Страница 22 из 31
Представлялось, будто он вечно прислушивается. Глядя на него невольно хотелось также прислушаться, и тогда вся долина погружалась в сверхъестественную тишину. Нехорошо было оставаться с ним наедине…
Эммелина села у самого его подножия. Вблизи он утрачивал видимость жизни и казался просто большим камней, отбрасывающим тень от солнца.
Дик передохнул немного, потом встал и погрузился в кусты, собирая гуявы в корзинку. С тех пор как он увидел шкуну, людей, мачты и паруса, — символ вольности, быстроты и неведомых приключений, — он сделался мрачнее и тревожнее, чем когда-либо. Возможно, что он мысленно связывал шкуну с далеким видением Нортумберлэнда, представлением об иных странах и внушаемым этими мыслями стремлением к перемене.
Он возвратился с полной корзинкой, дал плодов девушке и сел рядом с ней. Кончив есть, она взяла жердочку, на которой он принес корзину, и принялась сгибать ее в форме лука, как вдруг та выскользнула у нее из рук и резко хлестнула юношу по щеке.
Мгновенно он обернулся и шлёпнул ее по плечу. С минуту она смотрела на него в горестном недоумении, дыхание сперлось у нее в горле… И вдруг отдернулась какая-то завеса, простерся жезл чародея, разбился таинственный фиал. Пока она так глядела на него, он вдруг бурно стиснул ее в своих объятиях, — и остановился, ошеломленный, не зная, что ему делать.
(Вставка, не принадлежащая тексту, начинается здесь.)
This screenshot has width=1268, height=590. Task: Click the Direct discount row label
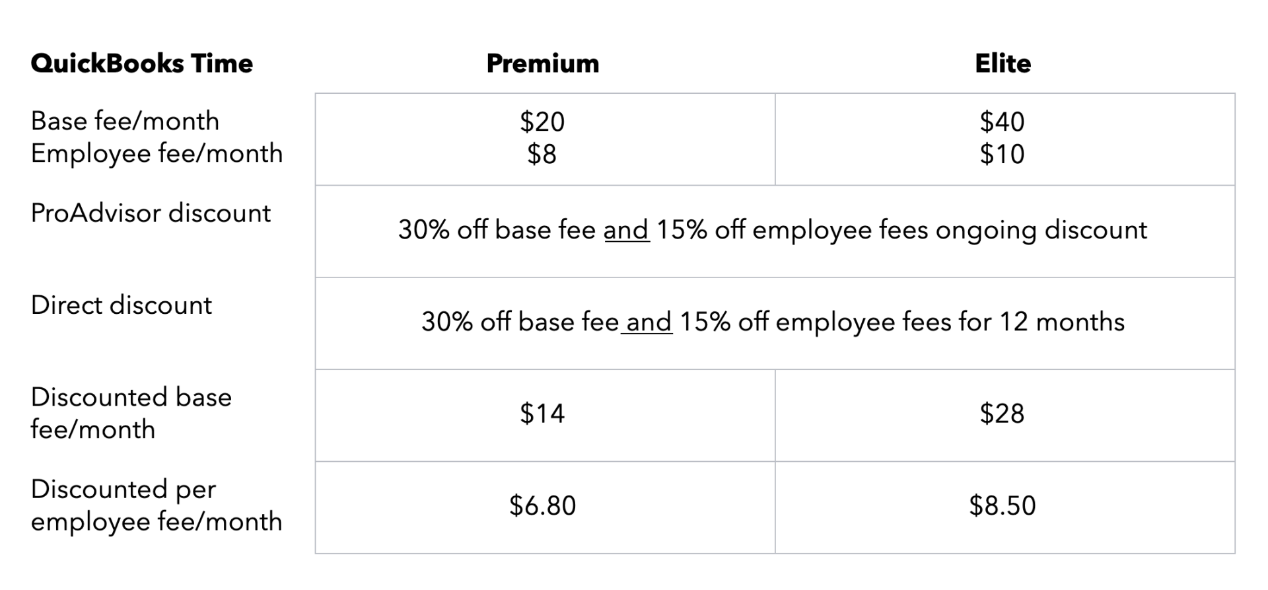122,305
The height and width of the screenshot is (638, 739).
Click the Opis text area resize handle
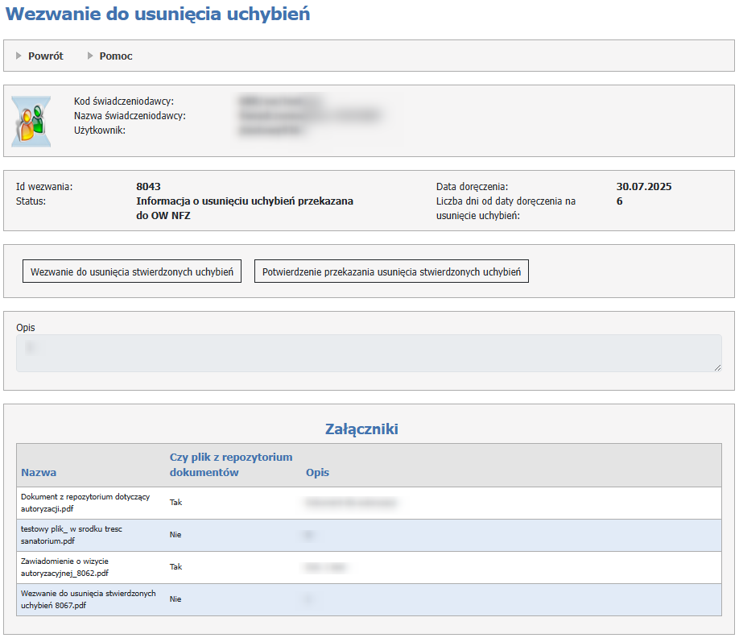(716, 367)
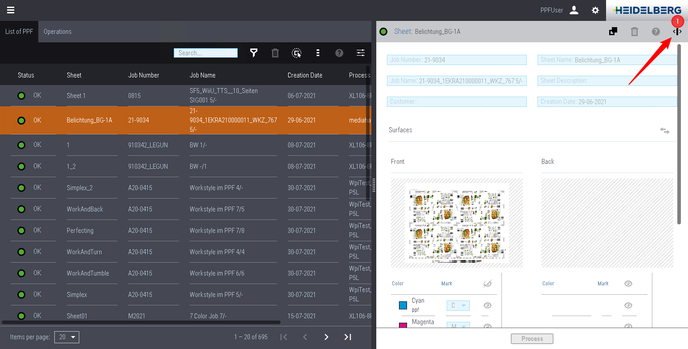The width and height of the screenshot is (688, 349).
Task: Switch to the Operations tab
Action: [x=57, y=32]
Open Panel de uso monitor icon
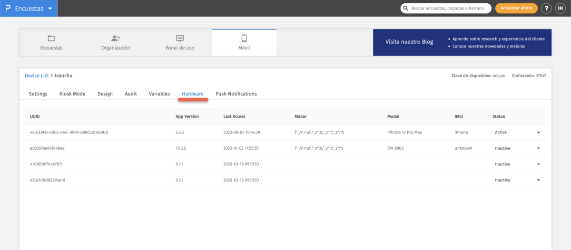Image resolution: width=571 pixels, height=250 pixels. (x=180, y=38)
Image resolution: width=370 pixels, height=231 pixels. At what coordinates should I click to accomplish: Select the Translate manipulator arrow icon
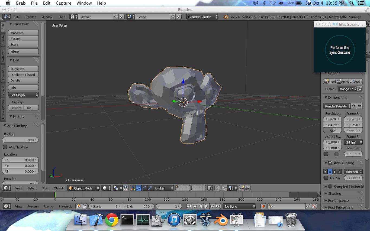[x=139, y=188]
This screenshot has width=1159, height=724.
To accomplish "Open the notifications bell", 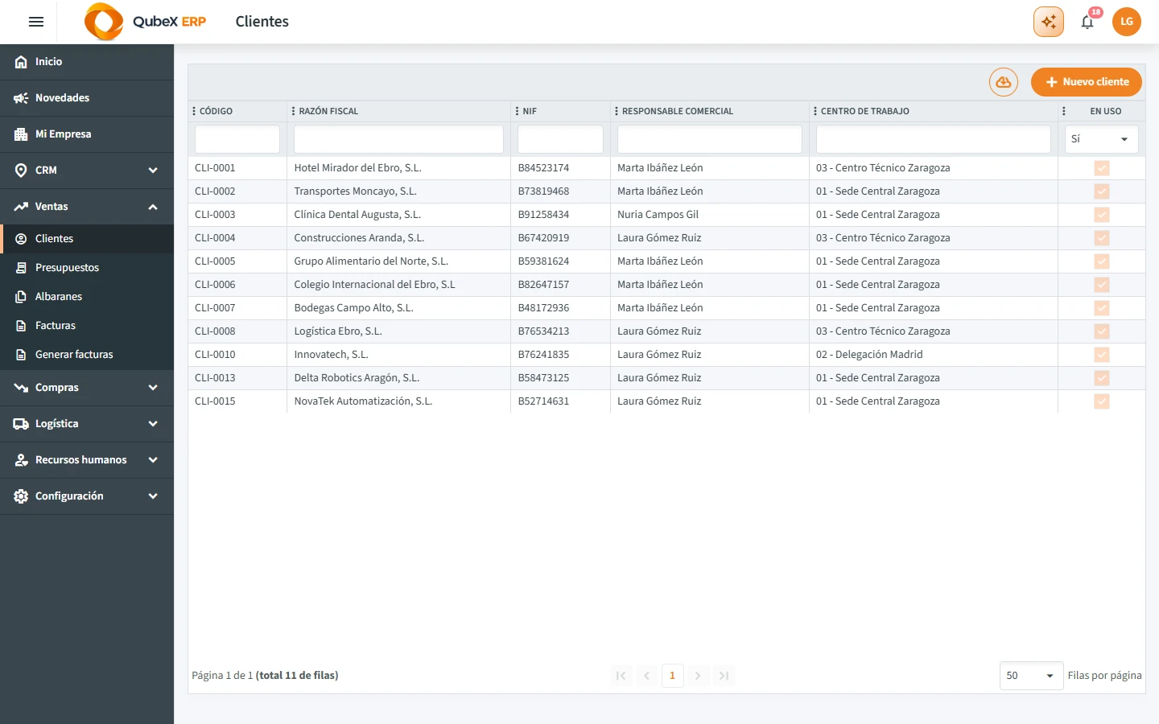I will [x=1087, y=22].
Ему сказали о том ее губы, слившиеся с его губами в поцелуе.
Раз как-то Дик влез на дерево над домом, согнал госпожу Коко с гнезда и заглянул внутрь. Там было несколько бледно-зеленых яиц. Он не стал их трогать и спустился вниз, а птица вернулась на прежнее место. Здесь птицы не боялись человека и нередко следовали за Эммелиной по лесу, подчас даже спускаясь к ней на плечо.
Время шло. Стремление Дика к скитаниям исчезло, и тревога его души улеглась. Дело в том, что нигде на свете он не нашел бы ничего лучшего, чем здесь, на острове.
Дик и Эммелина сели у подножия «Каменного Человека».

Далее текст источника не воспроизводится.